YOUR GOAL:
Return each line below that contains the word "beside", copied in full and unchanged.

TASK MATERIAL:
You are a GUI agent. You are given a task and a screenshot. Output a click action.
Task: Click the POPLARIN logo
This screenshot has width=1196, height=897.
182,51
* * *
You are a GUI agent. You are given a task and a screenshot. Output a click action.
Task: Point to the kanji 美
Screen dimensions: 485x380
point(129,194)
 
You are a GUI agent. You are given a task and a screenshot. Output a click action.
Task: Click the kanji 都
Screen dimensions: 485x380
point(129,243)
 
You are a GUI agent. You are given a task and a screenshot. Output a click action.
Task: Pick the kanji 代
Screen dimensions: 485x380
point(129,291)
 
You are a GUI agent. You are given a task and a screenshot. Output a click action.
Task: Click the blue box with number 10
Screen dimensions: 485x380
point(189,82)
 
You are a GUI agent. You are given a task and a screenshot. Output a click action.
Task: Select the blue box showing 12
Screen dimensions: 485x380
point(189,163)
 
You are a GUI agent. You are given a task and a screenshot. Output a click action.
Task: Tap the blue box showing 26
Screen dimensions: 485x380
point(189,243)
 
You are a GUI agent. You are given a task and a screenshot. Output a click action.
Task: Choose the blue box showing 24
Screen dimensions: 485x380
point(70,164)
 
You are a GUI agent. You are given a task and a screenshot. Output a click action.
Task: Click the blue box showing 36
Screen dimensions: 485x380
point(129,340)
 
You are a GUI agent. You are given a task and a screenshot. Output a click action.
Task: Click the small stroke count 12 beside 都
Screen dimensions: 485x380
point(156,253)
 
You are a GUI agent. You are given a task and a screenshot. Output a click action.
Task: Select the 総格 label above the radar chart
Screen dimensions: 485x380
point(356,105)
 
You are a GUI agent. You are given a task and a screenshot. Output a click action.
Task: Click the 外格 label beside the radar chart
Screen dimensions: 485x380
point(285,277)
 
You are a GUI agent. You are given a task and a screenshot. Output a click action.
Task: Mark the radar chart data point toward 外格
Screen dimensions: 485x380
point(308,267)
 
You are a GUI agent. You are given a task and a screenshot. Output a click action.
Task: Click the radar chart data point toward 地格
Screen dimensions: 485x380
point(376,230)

SOLUTION:
Task: Click the small stroke count 12 beside 都
Task: Click the 外格 label beside the radar chart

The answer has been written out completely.